• The first players up are: a few Russet potatoes (I’m sure other varieties will work equally as well), Parmigiano-Reggiano and butter.
  • Start by scrubbing your potatoes good and clean.
  • Then, using a sharp knife, make slices across the potato, being sure to stop before you reach its bottom. If you’re scared of cutting too far, a good technique is resting the potato in a wooden spoon. The spoon will actually prevent you from going all the way through!
  • Cut up your butter. Using super cold butter makes it easier to slice and to shove in the potato. I recommend sticking it in the freezer for bit.
  • Then do the same with the Parmigiano-Reggiano. No freezer tip for this one. It’s fine as is.

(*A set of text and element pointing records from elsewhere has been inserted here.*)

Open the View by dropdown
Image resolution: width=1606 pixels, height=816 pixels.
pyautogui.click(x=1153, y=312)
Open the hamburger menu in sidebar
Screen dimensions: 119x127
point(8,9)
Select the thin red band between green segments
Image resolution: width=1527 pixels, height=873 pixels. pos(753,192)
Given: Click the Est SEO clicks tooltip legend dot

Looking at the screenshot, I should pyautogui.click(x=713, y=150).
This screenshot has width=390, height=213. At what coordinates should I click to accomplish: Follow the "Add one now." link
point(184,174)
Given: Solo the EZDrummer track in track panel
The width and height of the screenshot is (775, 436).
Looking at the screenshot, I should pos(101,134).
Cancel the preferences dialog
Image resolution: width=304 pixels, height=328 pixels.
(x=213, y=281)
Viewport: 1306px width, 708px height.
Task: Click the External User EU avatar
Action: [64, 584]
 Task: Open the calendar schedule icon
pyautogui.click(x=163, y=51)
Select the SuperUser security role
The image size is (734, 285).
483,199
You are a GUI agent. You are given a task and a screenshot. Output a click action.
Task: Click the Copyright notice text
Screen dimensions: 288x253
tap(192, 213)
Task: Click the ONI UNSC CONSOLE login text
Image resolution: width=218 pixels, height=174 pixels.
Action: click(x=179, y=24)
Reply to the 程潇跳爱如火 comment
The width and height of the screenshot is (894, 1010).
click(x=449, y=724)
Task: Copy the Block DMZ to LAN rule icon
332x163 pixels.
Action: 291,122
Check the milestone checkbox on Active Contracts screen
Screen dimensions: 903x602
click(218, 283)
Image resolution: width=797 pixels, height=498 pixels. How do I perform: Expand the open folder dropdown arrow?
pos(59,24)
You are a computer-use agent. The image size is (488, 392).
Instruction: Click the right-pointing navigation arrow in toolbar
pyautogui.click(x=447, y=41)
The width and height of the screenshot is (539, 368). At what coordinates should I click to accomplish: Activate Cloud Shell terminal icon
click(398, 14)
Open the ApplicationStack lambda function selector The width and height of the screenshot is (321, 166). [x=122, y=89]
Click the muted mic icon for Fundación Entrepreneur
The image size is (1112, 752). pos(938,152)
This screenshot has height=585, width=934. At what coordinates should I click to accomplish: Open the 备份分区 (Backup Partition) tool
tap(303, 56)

  • Next, open the potatoes’ crevices and shove the parmesan and butter, alternating between the two. Transfer them to a baking sheet and season with salt and pepper. (I skipped the pepper.) Drizzle a little olive oil on top of the potatoes and they’ll be good to go.
  • After they’re stuffed with butter and Parmigiano-Reggiano, you want to bake them at 400ºF for about 45 minutes to an hour. I found mine were done more at the hour mark.
  • When they’re done baking, you’re still a few minutes away from cheesy gloriousness!
  • First you have drizzle the heavy cream atop the potatoes …
  • And then add the shredded cheddar and bake for an addition 10-15 minutes.
  • Transfer them to your plate. Of course, you can serve them just like this. They’ll be amazing.